The Dark Wood Tarot is a dark deck of gothic horror, black humour and sinister fairy tales. Its 78 borderless cards are elegant and come as part of a box set with a 291-page companion book. Buy this deck now at Amazon.com.
The Dark Wood Tarot is a delightful conjuring of shadowy tarot from creator Sasha Graham and artist Abigail Larson. With its roots in the Waite-Smith Tarot, the Dark Wood Tarot is a traditional deck with lashings of delicious darkness. The Shadow Path that this tarot deck takes you on is not about glorifying external wickedness but rather examining the dark impulses and places within our own psyche and soul. The Dark Wood Tarot is well conceived and beautifully illustrated, with undercurrents of black humour, sinister fairy tales, and classic horror.
This is a fully illustrated 78 card tarot deck. It has a 22 card Major Arcana and a 56 card Minor Arcana. The Minor Arcana is divided into four suits – Wands, Cups, Swords, and Pentacles. Each suit has 10 number cards and 4 Court cards – Page, Knight, Queen, King. The Major Arcana has traditional titles from The Fool through to the World, following A E Waite’s ordering.
The cards measure 70 x 118 mm, which is a fairly standard size for tarot cards. The card stock is light and exceptionally flexible, with a smooth, high-gloss finish. The face has the very faintest of toothy texture to it, while the back is as smooth as a mirror. The light card stock means that if you are a heavy-handed shuffler or tend to give your cards a good workout you are going to have to be careful when you use this deck. This deck is so smooth to shuffle, the cards flow effortlessly. This is the major advantage that light card stock affords – a compact deck that is very easy to handle.
The print quality is excellent; the images are sharp and clean, with crisp fine line work and detail. The colours are subtle and rich. There are no colour bleeds, no smudges, misprints, or blurring.
Abigail Larson's pallette tends towards muted sepia colours - teas, greys, murky teals, offset with eerie glowing yellows, moss green, rust, and naturally, bloody red.
Larson's art style reflects her background particularly as a graphic novel and comic artist specialising in Gothic and macabre subject matter. Her seductive, angular characters move through a mysterious and forbidding fairytale world. While this is not a jump scare deck with images intended to shock or frighten the Seeker, it does not shy from the confronting elements contained within the tarot. And, being a shadow deck it also looks at the dark side of ‘light’ cards. The Dark Wood Tarot is less morbid and more Maleficent.

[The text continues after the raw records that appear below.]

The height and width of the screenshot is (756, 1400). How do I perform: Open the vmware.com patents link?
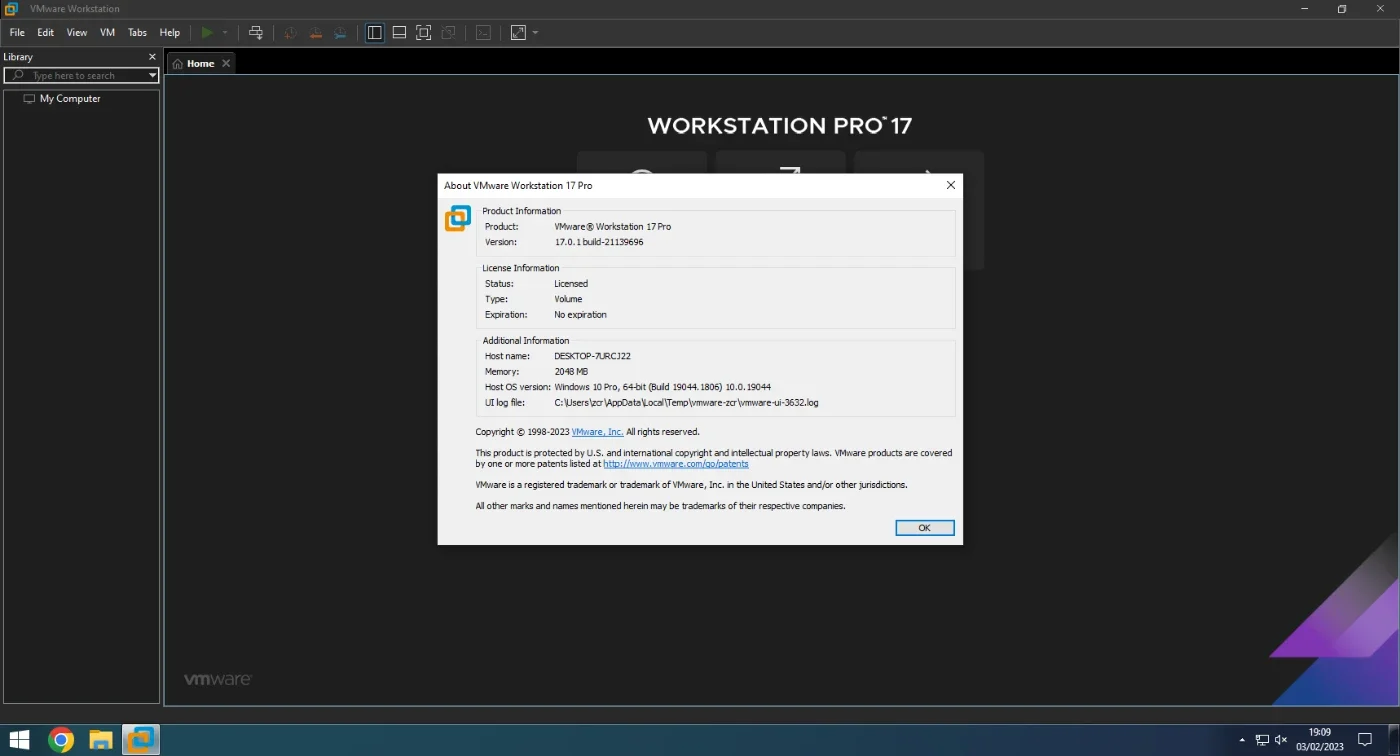point(676,464)
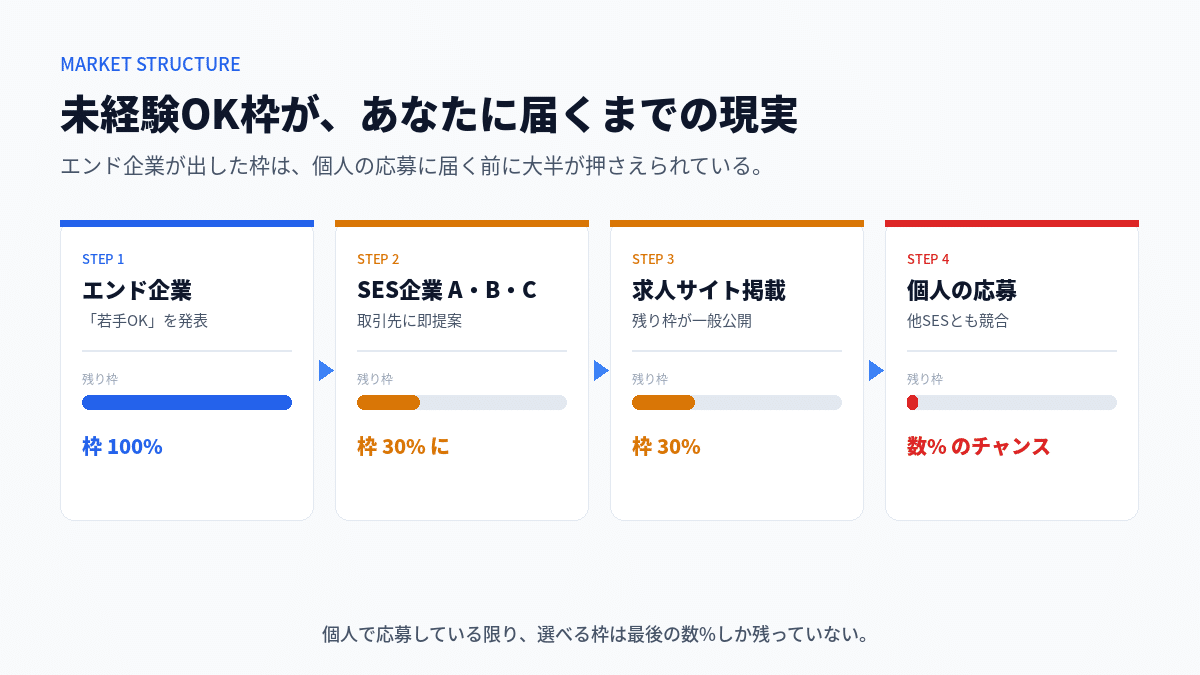Click the 数% のチャンス red text
Screen dimensions: 1200x675
click(x=979, y=447)
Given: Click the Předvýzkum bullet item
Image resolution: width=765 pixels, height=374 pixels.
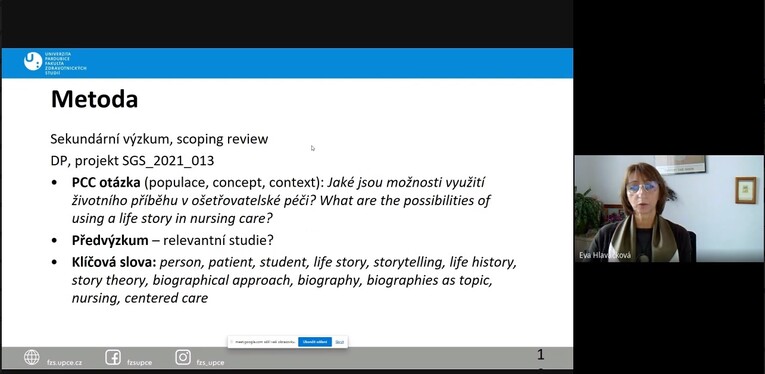Looking at the screenshot, I should pos(173,240).
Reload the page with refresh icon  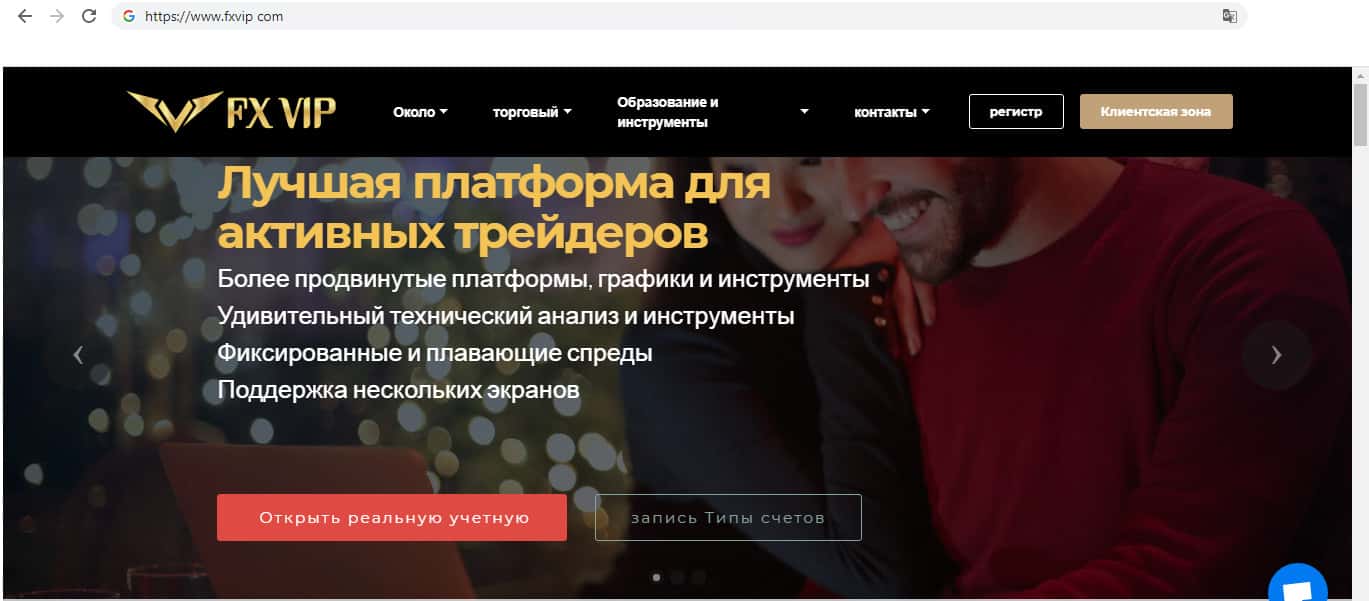pyautogui.click(x=89, y=16)
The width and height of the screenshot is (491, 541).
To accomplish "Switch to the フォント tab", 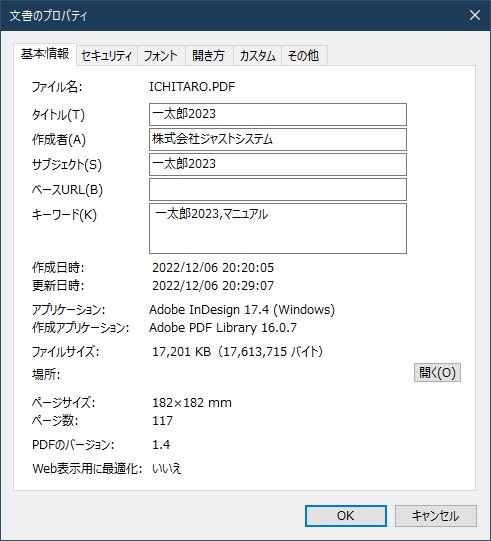I will click(161, 56).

The illustrations reach to the edges of the cards and also have a fine, white frame within the image, with the artwork outside the frame being a darker hue. The numbers of the Major Arcana cards are Roman numerals, in white print on a small brown hexagon at the top of the frame; the titles are given in a white font on a larger brown hexagon at the bottom of the frame. The titles of all Minor Arcana are given in full (i.e. Nine of Cups) in white font on a brown hexagonal background at the bottom of the frame.
The image on the back of the card is both symmetrical and reversible – the initials DW are mirrored in a Gothic frame featuring bats and a stylised horned head/devil/pan/imp.
The Dark Wood Tarot comes as part of a box set. The box itself is solid cardboard printed inside and out with images from the Dark Wood Tarot, and featuring a solid magnetic clasp which keeps the lid firmly closed. The cards sit in a cardboard well which features the Dark Wood logo, a red satin ribbon loops under the cards and around them to facilitate their easy removal from the box. If you want to take your cards on the road then this box will give them excellent protection, however it is heavy and bulky – okay for a backpack but not for a shoulder bag.
The guidebook, by Sasha Graham, is a hefty 291 pages of glossy, full-colour, gothic, tarot awesomeness. Aside from the incredible amount of information contained in this book, the attention to detail is impressive – the endpapers of the book depict a starlit cobweb, chapter breaks feature eldritch, grasping trees, title pages have elaborate frames, while ‘regular’ pages also have frames surrounding the text – all cribbed from the deck itself. The ‘Introduction’ is a lengthy discussion of what the Shadow (and shadow witchery) is, and how 'darkness’ is not only part of our lives but an embraceable part of ourselves.
From here we move into Part 1 – ‘Reading the Wood’, which is essentially an introduction to linking storytelling with doing a tarot reading. Here you will find tips for doing intuitive readings, and deeper readings.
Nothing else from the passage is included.